For Shindel, the reason for the long-term gift to Albion is simple.
“If I’d gone to a conservative Christian college, I wouldn’t have had the skills or the mindset to do what I’ve done in life,” she says. “I had four brothers and my father had a good job, but there was no way my parents could afford to send me to a private college without a scholarship, and that’s how I got into Albion. I’ve made my pledges over the years because I wanted other students to have the opportunity I had.”
And she’s had some remarkable opportunities.
Shindel, a practicing Methodist, had hoped to become a doctor and knew that Albion was a Methodist school that had a track record for helping women become doctors. But a freshman chemistry lab was a struggle for her, and when she eventually learned of her allergies, she realized she was not going to become a doctor.
Always interested in helping others, though, she switched majors, with a minor in sociology, and embarked on a new direction. She remembers, studying abroad in the former Yugolslavia, watching on TV the civil and social turmoil in the U.S.

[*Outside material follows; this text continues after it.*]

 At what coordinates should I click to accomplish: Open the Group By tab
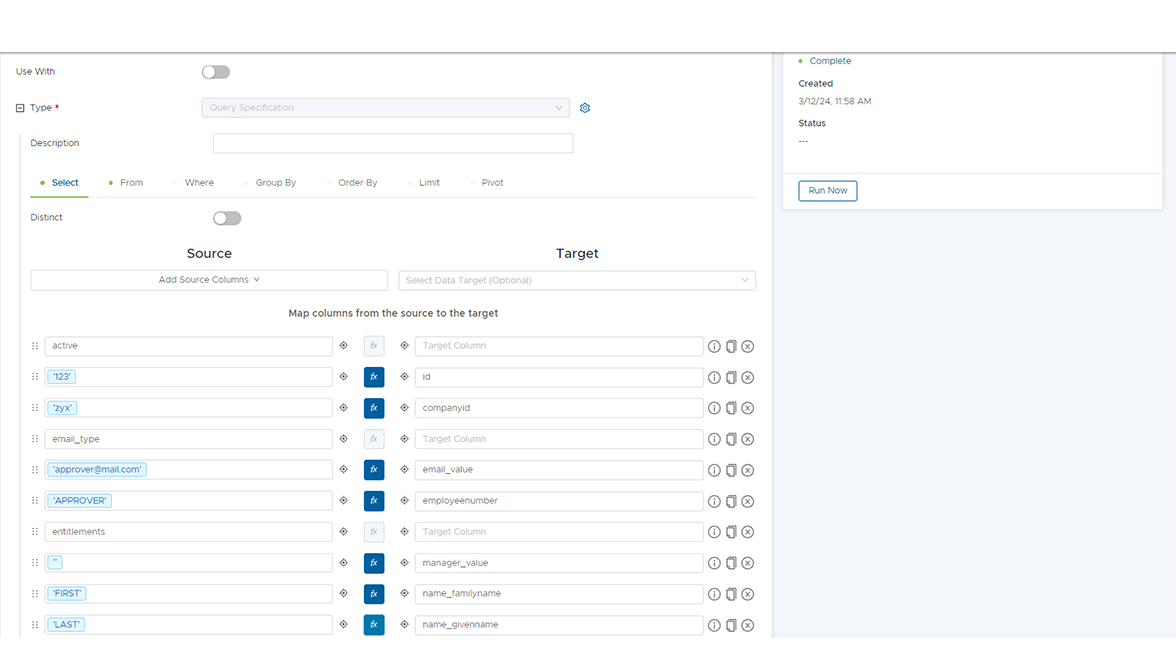pos(275,183)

“In the summer of 1966 I watched in Europe as neighborhoods in Chicago burned,” Shindel recalls. “I felt like I had to get involved in making things better at home instead of abroad.”
So after graduating from Albion, she did Methodist missionary work in Savannah, Ga., and eventually enrolled in the Union Theological Seminary in New York City, where she graduated in 1973. Two years later she was ordained as a United Methodist Church minister.
She went on to work as pastor of churches in the Illinois Great Rivers Annual Conference of the United Methodist Church before an Air Force chaplain showed up in her worship service in 1979 to recruit her.
“I laughed at it at first because I was so anti-war,” she remembers. “For six months I told God it was the stupidest thing I ever heard of, but the Air Force was looking for experienced women ministers under the age of 35 who were physically fit and under the weight limit. So I figured I’d give it a try. And in 1980 I became an Air Force chaplain. It’s funny how God calls you in ways you don’t anticipate. It was a perfect mixture of my skills and a setting for my ministry.”
Over the years, she would rise through the ranks and was stationed in Japan, Italy, Turkey, Washington, D.C., and Arizona. By the time she retired in 2003, she was just the third woman chaplain to reach the rank of colonel in active-duty Air Force.
She retired to the Tucson, Ariz., area and looks back on her journey in amazement.
“What I started to do when I came to Albion and what I ended up doing are totally different,” she says.
The last year, she admits, has been difficult for her physically. But she’s found her strength again and, in what she calls her “revenge,” she’s embarking on a trip around the world that will start in Fort Lauderdale, Fla., and lead to whatever is on the horizon.
It’s another adventure in a life teeming with adventure and, for Kathy Shindel, much of that is thanks to Albion.
“Of course,” she jokes, “after this trip my gift to Albion may be a little smaller.”